## Exercise directions
Reproduce the entries shown below only from the line with "Поддержка сайта: (718, 2534)" down to the line with "edu@cheladmin.ru (447, 2561)", keeping both end lines and copying each one exactly.

## Records for this exercise
[Start of section]

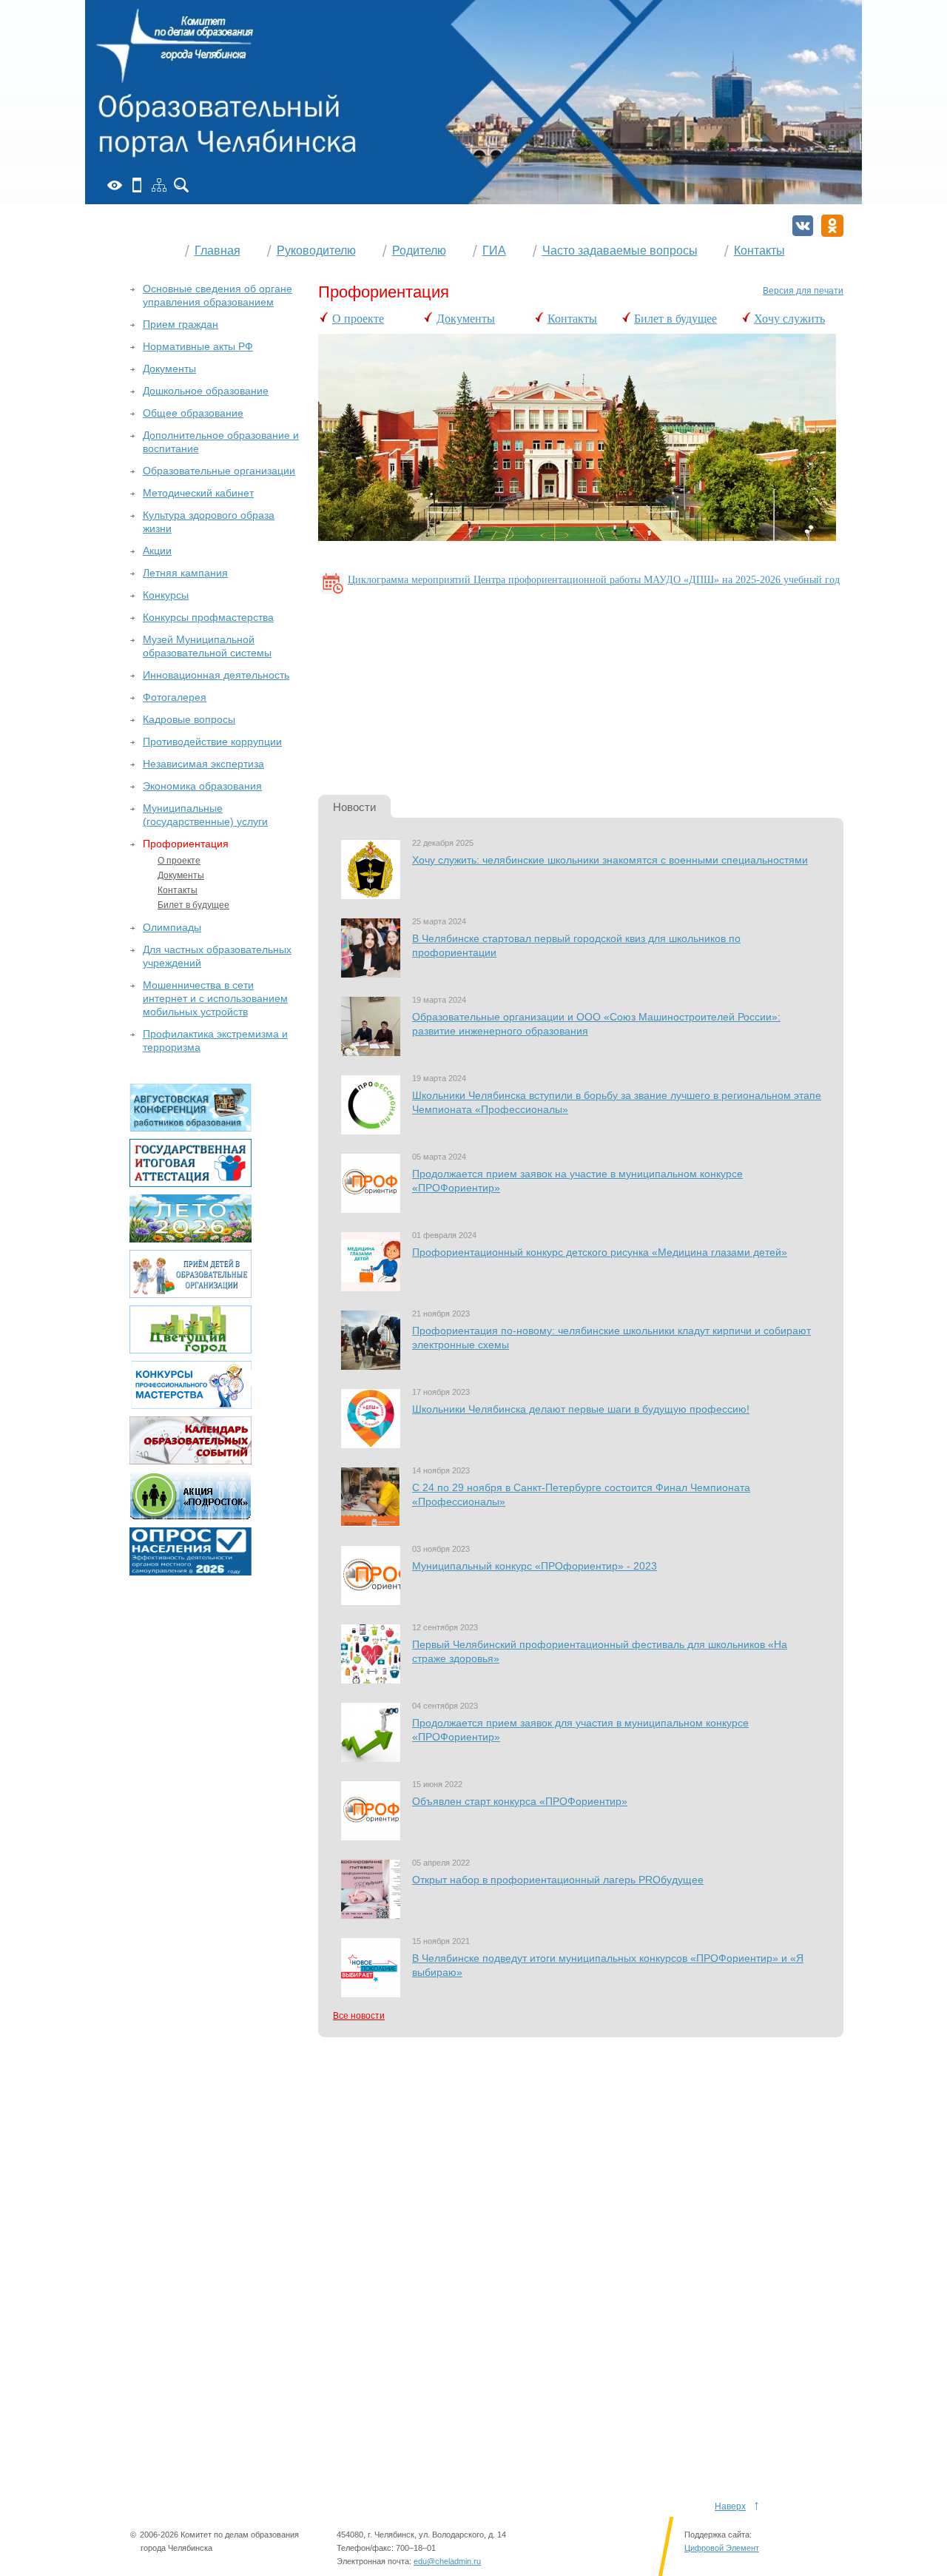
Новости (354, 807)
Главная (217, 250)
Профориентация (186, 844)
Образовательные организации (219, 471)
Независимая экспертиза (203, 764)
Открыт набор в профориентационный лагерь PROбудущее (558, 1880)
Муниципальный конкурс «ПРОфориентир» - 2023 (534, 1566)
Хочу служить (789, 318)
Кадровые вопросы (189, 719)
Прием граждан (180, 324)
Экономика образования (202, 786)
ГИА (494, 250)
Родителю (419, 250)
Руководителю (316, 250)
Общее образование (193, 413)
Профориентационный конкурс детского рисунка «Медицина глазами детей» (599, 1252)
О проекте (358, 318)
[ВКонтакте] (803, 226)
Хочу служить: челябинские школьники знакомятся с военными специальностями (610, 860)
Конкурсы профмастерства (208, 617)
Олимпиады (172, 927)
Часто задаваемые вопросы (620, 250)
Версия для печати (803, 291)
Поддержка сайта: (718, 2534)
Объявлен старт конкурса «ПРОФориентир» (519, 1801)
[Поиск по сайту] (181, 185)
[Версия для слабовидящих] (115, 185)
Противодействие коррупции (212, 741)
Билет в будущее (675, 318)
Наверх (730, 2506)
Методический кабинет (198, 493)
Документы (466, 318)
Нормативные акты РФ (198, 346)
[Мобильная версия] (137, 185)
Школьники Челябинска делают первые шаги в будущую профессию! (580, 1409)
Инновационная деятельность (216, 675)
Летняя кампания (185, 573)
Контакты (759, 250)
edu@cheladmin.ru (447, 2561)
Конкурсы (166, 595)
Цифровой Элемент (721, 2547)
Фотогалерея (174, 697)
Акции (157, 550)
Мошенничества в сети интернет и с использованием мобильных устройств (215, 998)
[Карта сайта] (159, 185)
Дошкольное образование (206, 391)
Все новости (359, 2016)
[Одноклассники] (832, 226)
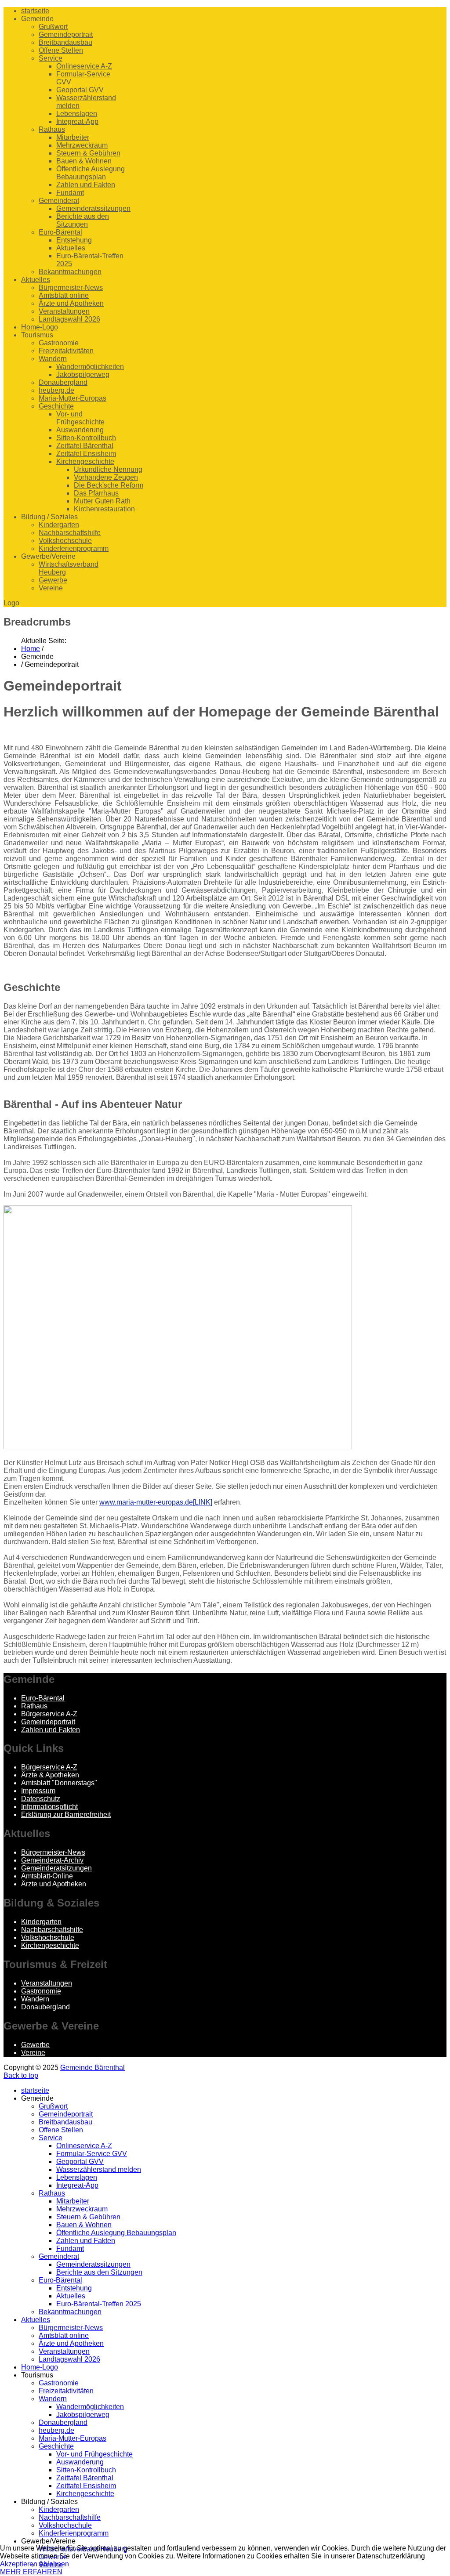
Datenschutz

[End of section]
[Start of section]

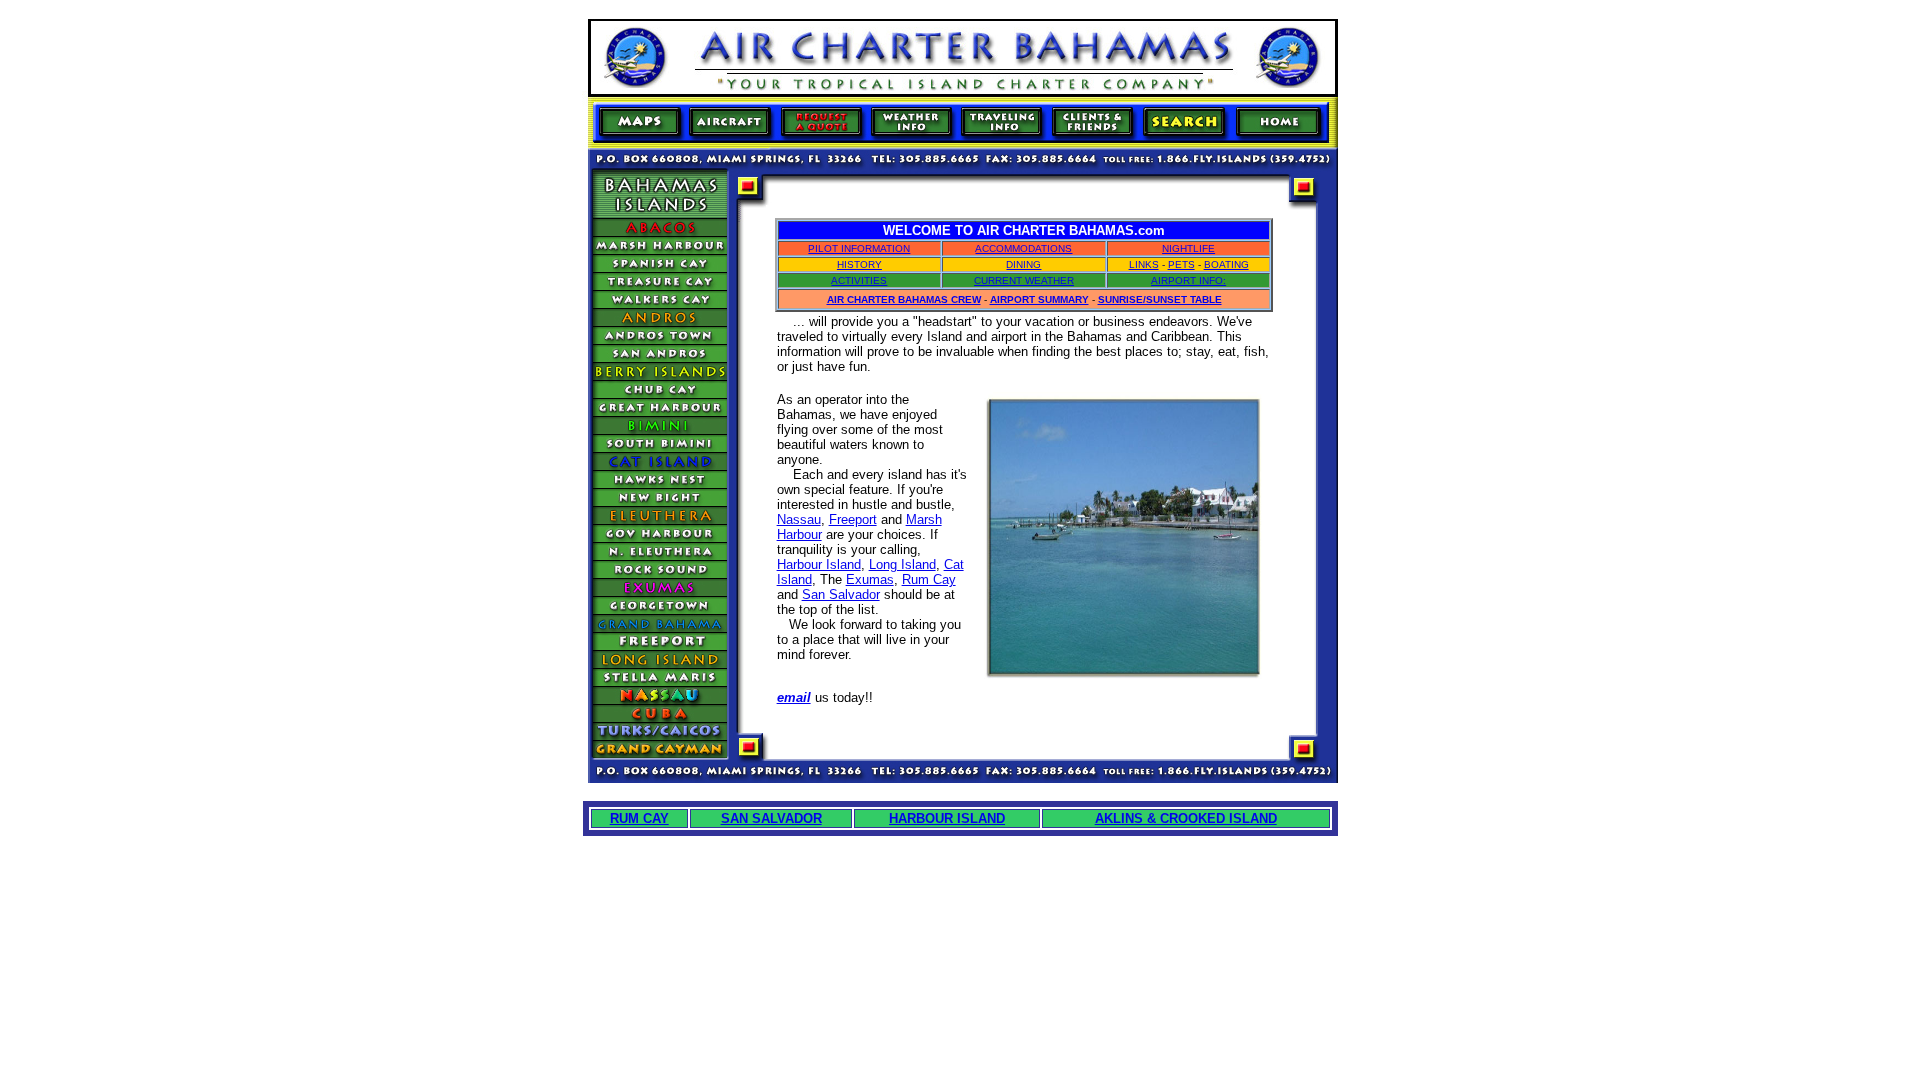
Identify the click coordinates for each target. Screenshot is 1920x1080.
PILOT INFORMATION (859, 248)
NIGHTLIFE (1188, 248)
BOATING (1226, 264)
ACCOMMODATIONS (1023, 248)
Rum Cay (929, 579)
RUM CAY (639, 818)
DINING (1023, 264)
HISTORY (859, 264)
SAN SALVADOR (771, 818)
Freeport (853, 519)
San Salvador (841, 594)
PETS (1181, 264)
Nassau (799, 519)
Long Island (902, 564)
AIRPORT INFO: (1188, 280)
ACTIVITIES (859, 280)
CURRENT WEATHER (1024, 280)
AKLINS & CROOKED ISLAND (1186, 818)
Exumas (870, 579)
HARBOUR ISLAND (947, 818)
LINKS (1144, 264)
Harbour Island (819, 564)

[End of section]
[Start of section]

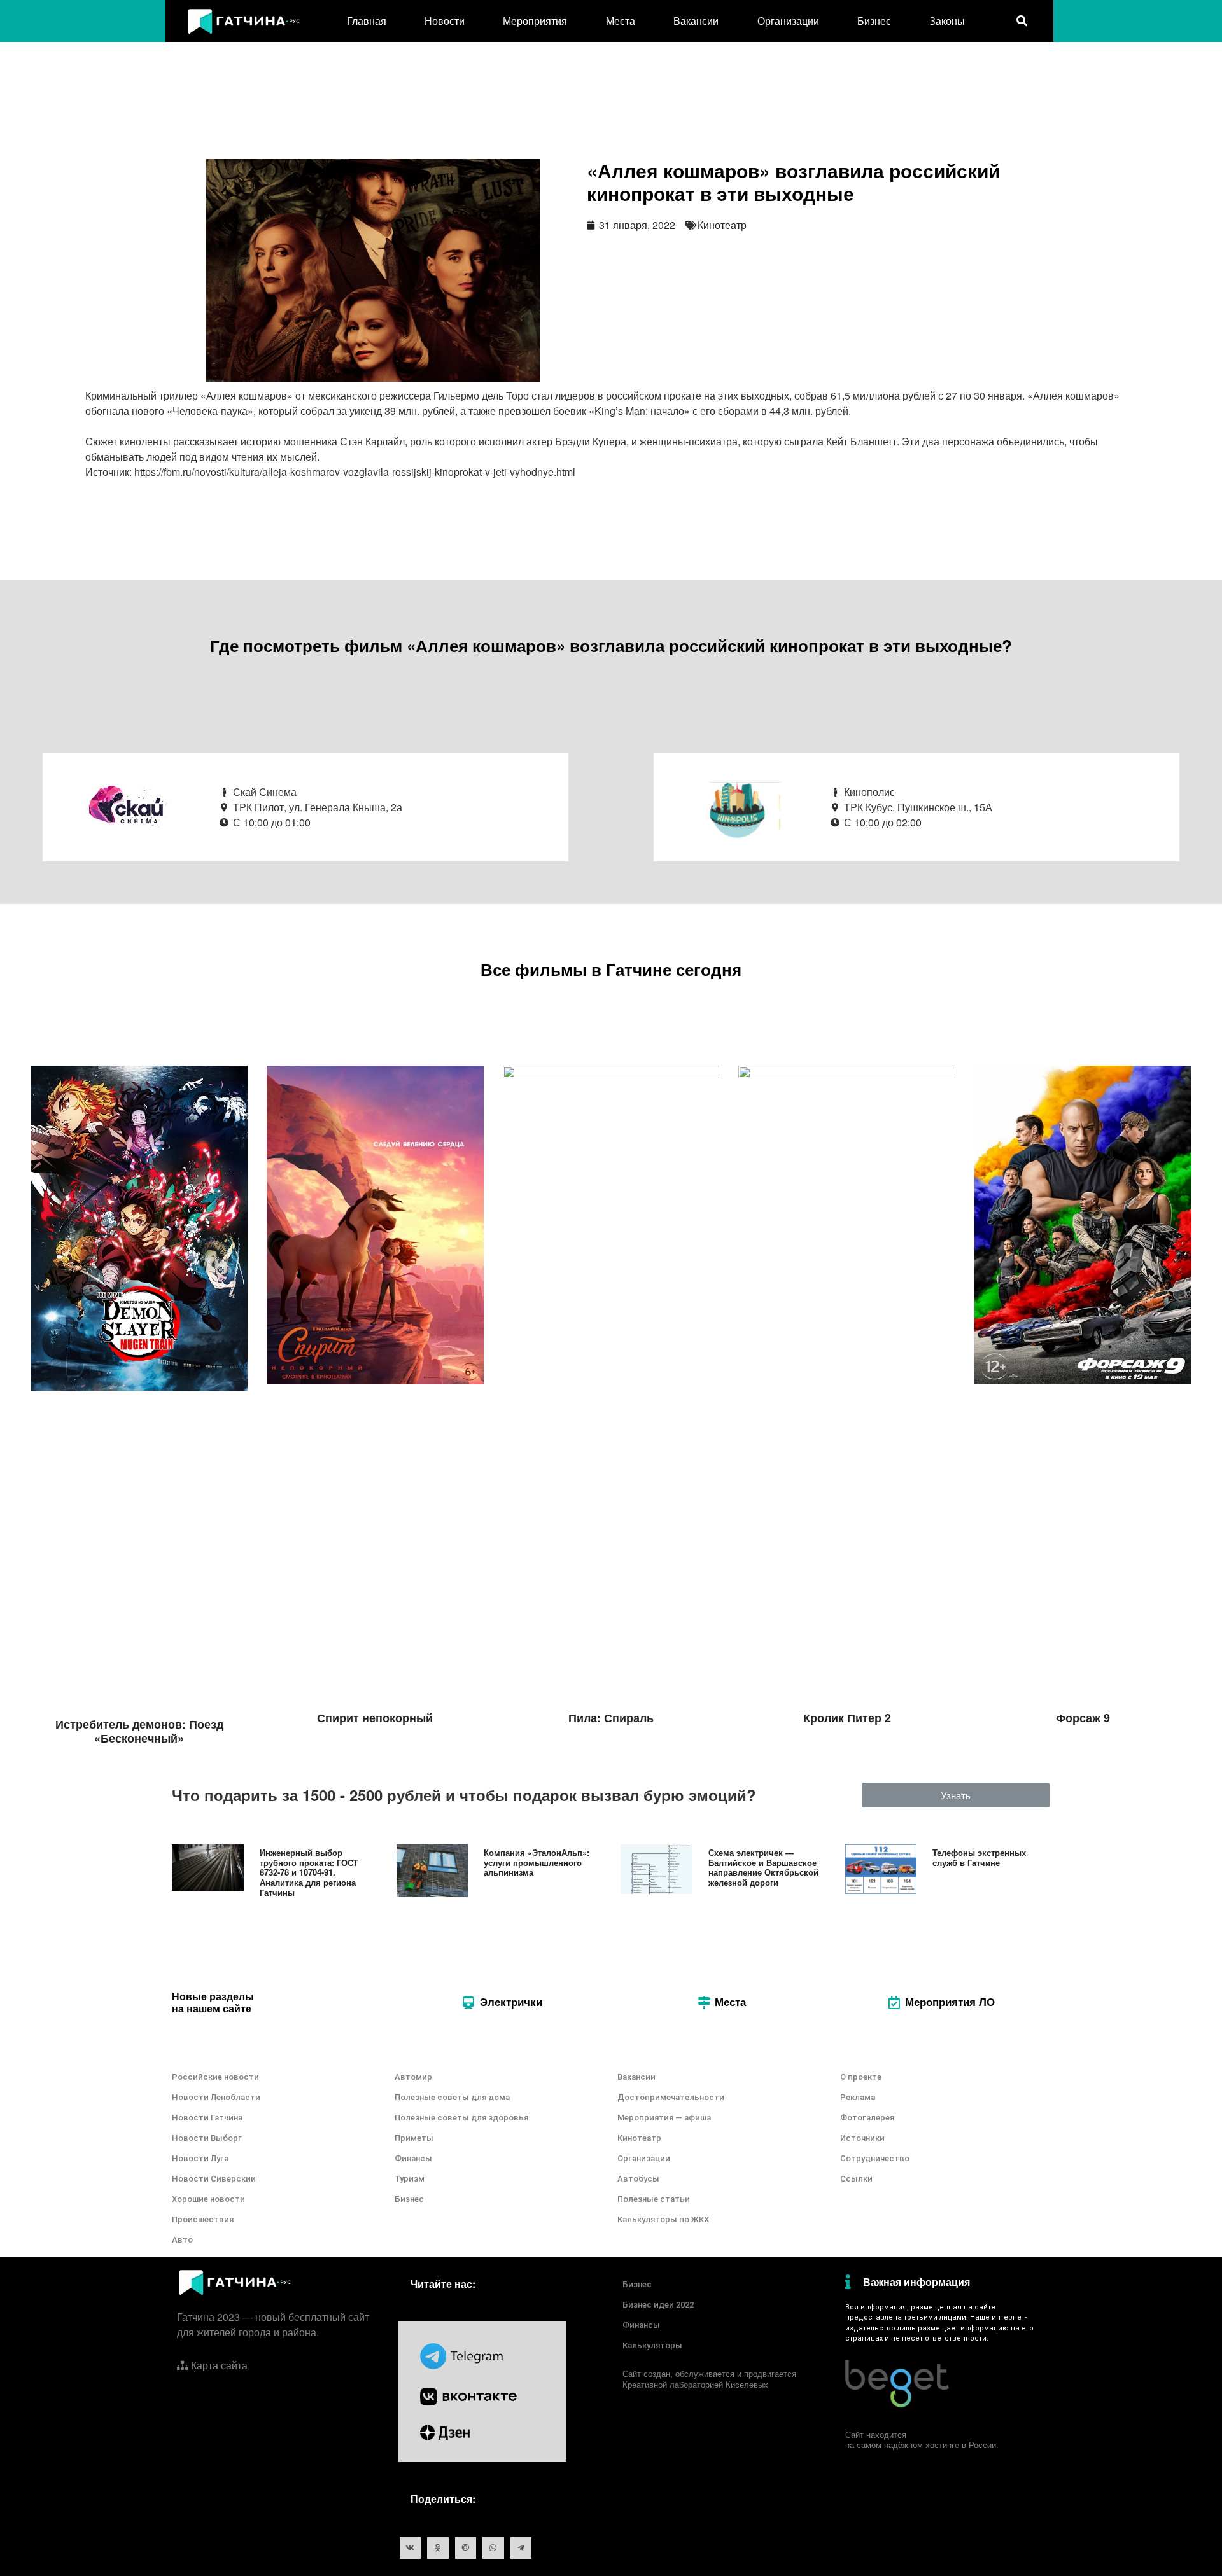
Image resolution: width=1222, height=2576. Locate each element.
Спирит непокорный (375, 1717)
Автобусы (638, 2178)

[End of section]

## Response for this exercise
Поддержка сайта: (718, 2534)
Объявлен старт конкурса «ПРОФориентир» (519, 1801)
[Поиск по сайту] (181, 185)
[Версия для слабовидящих] (115, 185)
Противодействие коррупции (212, 741)
Билет в будущее (675, 318)
Наверх (730, 2506)
Методический кабинет (198, 493)
Документы (466, 318)
Нормативные акты РФ (198, 346)
[Мобильная версия] (137, 185)
Школьники Челябинска делают первые шаги в будущую профессию! (580, 1409)
Инновационная деятельность (216, 675)
Летняя кампания (185, 573)
Контакты (759, 250)
edu@cheladmin.ru (447, 2561)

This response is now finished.